What is being asked -
Rewrite the stretch of the SHA-1 message from "SHA1 broken?" through "anything about this?", replacing "Feb" with "February" wherever it occurs.

Excerpted passage -
SHA1 broken?
David Shaw
dshaw at jabberwocky.com
Wed Feb 16 15:44:19 CET 2005
On Wed, Feb 16, 2005 at 12:48:29AM -0800, Eric Anopolsky wrote:
> http://it.slashdot.org/it/05/02/16/0146218.shtml?tid=93&tid=172&tid=218
>
> Does anyone know anything about this?
The paper has not been published yet, but the information released
thus far indicates the team was able to find a collision in SHA-1 in
2^69 operations. Since SHA-1 should have been resistant to collision
to 2^80 operations, this is a very impressive attack. Incidentally,
this is same team that was behind the successful attack on MD5.
However, in the real world this doesn't seem like a very useful
attack. It's rather like someone pointing out that the 100 foot high
wall around your house is only 50 feet high. True, the wall is not as
tell as claimed, but it's still probably taller than it needs to be.

Items -
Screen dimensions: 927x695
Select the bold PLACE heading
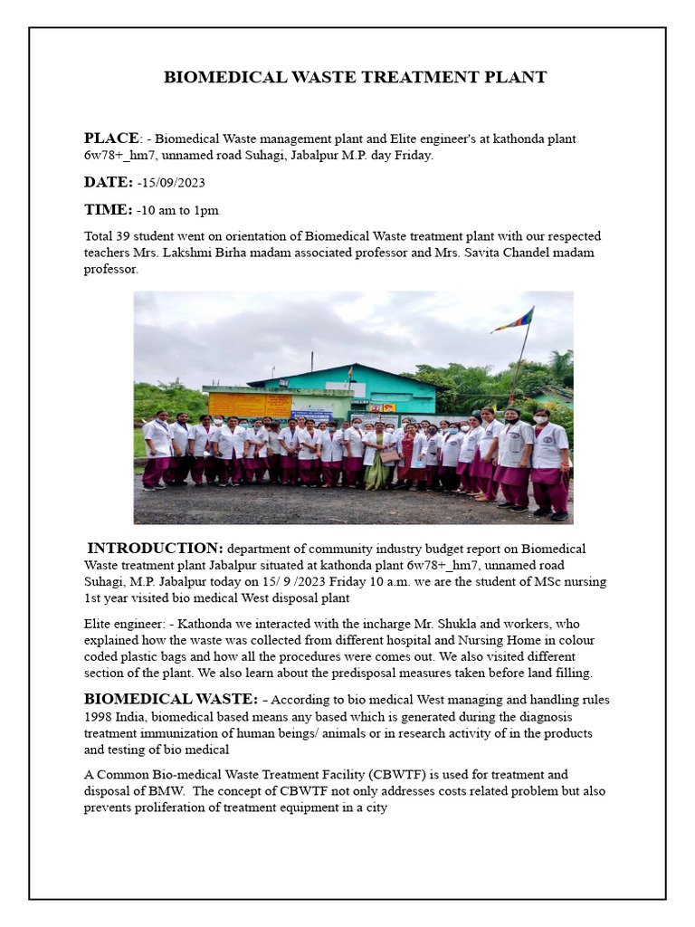(x=111, y=139)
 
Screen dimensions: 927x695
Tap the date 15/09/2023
(x=173, y=184)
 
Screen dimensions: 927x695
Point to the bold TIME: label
(x=108, y=210)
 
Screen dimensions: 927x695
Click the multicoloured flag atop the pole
(x=513, y=320)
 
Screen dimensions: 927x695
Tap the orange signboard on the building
(x=237, y=405)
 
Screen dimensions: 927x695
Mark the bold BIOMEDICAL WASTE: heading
(x=171, y=699)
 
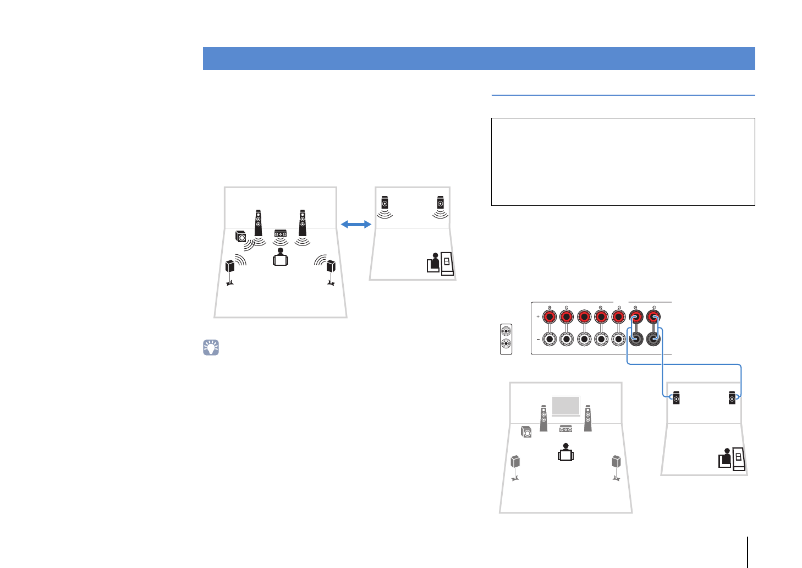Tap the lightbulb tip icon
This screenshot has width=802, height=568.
pos(211,347)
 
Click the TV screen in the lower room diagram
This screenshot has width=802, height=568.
pos(565,406)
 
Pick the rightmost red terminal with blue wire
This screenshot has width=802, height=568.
pos(653,317)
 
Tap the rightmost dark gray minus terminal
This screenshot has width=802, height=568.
pos(653,340)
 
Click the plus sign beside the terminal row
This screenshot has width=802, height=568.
pos(537,317)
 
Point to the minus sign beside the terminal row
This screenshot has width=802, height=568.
pos(537,340)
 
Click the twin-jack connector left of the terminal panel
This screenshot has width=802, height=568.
pos(506,339)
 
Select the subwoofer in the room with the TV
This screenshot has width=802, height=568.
pos(526,432)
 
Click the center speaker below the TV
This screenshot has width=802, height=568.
pos(565,429)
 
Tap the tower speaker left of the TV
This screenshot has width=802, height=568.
pos(543,418)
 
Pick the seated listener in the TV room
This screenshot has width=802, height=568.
pos(565,453)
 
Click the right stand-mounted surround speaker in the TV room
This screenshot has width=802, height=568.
pos(616,462)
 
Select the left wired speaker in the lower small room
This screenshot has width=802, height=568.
pos(676,397)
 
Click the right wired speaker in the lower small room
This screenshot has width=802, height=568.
pos(732,397)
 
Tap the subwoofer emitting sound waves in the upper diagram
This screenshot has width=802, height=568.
pos(241,237)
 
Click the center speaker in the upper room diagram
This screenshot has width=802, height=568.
pos(281,233)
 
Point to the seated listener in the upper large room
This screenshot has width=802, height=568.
pos(281,258)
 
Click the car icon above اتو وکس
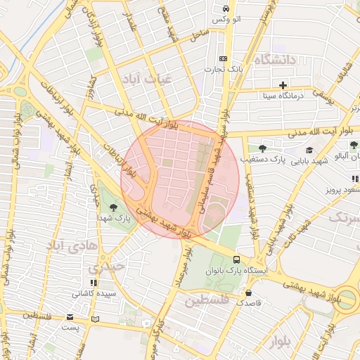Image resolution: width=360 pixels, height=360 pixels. pyautogui.click(x=224, y=8)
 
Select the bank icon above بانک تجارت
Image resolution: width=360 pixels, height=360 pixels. pyautogui.click(x=223, y=58)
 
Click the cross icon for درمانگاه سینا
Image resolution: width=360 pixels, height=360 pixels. pyautogui.click(x=283, y=85)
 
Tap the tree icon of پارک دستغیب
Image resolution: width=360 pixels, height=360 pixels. pyautogui.click(x=262, y=148)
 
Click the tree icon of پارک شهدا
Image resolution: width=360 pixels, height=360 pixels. pyautogui.click(x=113, y=207)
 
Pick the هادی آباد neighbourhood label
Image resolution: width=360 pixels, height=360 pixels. pyautogui.click(x=66, y=245)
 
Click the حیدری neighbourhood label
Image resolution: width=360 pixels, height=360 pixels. pyautogui.click(x=105, y=268)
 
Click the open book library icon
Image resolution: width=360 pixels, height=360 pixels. pyautogui.click(x=96, y=319)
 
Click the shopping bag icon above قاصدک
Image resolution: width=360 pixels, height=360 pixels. pyautogui.click(x=248, y=292)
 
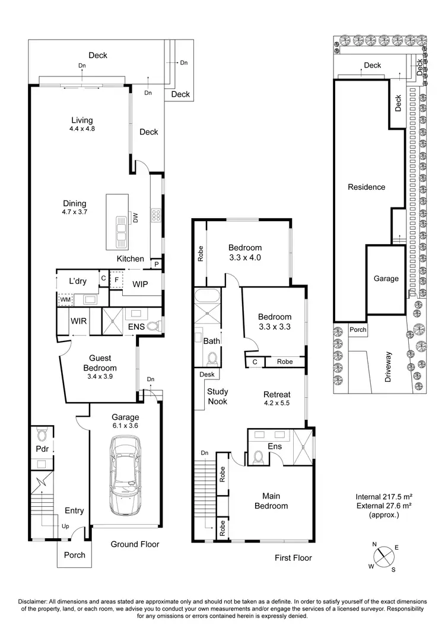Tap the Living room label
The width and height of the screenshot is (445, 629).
tap(81, 120)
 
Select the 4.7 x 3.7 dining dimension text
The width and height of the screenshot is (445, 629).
tap(74, 212)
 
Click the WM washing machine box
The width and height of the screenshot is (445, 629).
tap(65, 301)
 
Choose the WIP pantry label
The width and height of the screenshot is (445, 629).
tap(140, 285)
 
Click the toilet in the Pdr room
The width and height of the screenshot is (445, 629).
tap(40, 433)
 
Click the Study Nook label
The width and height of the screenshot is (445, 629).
tap(217, 397)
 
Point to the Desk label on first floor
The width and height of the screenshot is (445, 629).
tap(206, 375)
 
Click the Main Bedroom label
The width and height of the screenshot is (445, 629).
tap(271, 501)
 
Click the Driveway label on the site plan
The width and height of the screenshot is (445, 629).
tap(389, 367)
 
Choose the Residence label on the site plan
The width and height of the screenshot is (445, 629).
tap(366, 187)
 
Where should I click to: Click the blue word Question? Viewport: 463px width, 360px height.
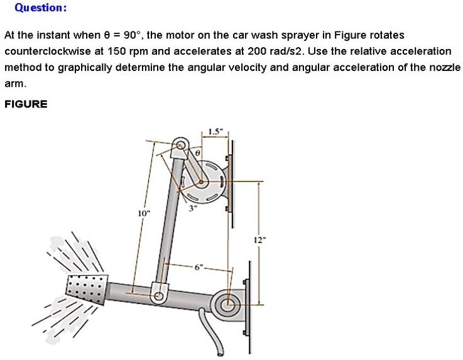pos(40,8)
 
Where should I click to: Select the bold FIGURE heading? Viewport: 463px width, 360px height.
pos(26,104)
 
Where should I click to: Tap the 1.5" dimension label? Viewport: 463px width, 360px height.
pos(214,133)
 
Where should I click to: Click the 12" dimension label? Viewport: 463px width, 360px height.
pos(259,239)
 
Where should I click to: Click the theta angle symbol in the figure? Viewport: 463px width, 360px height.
pos(197,152)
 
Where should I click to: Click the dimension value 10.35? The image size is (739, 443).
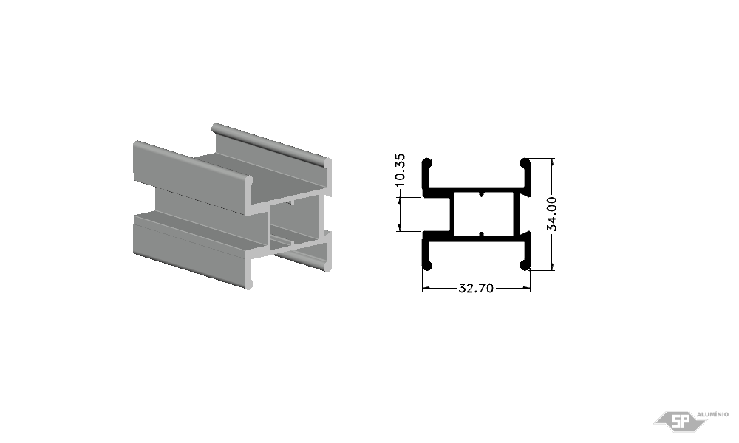400,170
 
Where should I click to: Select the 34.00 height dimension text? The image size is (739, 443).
552,214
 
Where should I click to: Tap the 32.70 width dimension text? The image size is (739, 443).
476,288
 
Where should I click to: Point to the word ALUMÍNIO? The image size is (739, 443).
712,414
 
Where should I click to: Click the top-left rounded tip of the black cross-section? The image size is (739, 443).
427,163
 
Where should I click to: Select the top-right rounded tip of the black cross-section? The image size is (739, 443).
525,163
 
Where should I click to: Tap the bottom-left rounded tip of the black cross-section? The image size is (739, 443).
427,266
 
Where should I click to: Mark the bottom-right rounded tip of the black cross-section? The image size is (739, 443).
525,266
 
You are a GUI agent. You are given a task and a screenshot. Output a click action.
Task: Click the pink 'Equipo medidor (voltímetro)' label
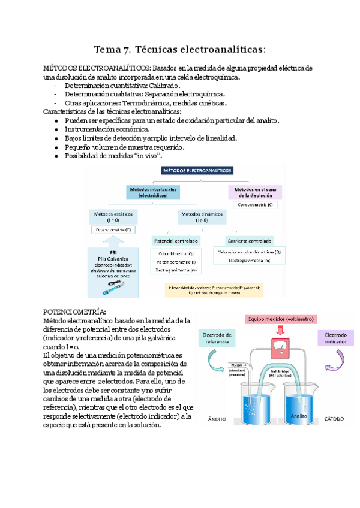(280, 319)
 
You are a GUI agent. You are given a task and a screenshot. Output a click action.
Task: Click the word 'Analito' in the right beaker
(299, 415)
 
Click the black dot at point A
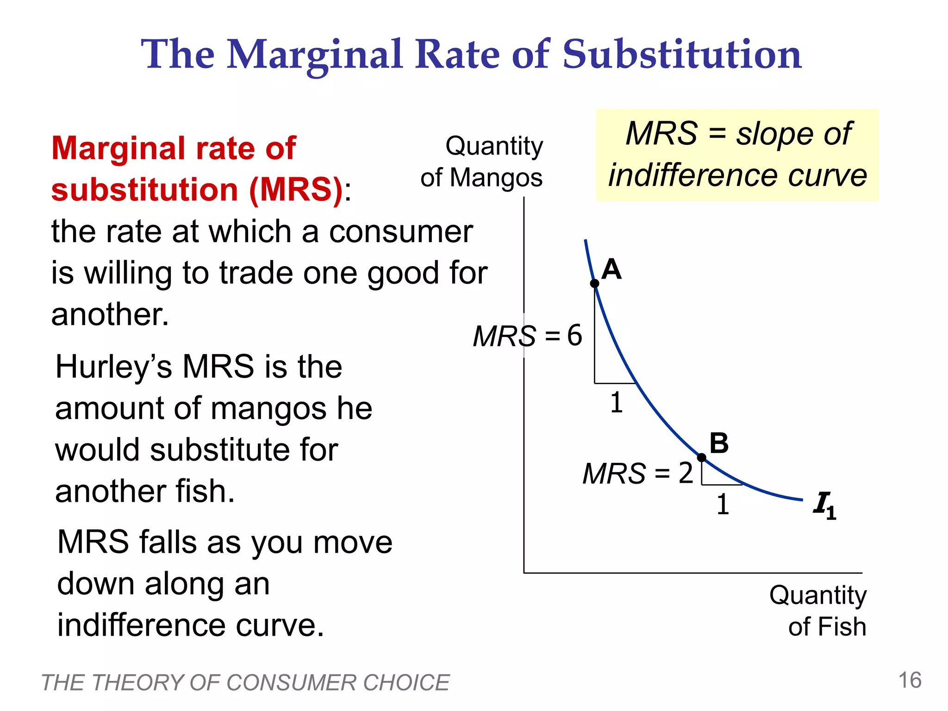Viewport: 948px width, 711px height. click(595, 284)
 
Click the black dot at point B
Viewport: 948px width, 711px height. click(702, 458)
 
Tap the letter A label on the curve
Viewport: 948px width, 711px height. click(611, 269)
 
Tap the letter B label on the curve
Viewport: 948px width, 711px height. click(719, 443)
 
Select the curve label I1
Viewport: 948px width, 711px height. click(824, 505)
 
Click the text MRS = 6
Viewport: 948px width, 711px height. click(527, 336)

Exercise solution -
SHA1 broken?
David Shaw
dshaw at jabberwocky.com
Wed February 16 15:44:19 CET 2005
On Wed, February 16, 2005 at 12:48:29AM -0800, Eric Anopolsky wrote:
> http://it.slashdot.org/it/05/02/16/0146218.shtml?tid=93&tid=172&tid=218
>
> Does anyone know anything about this?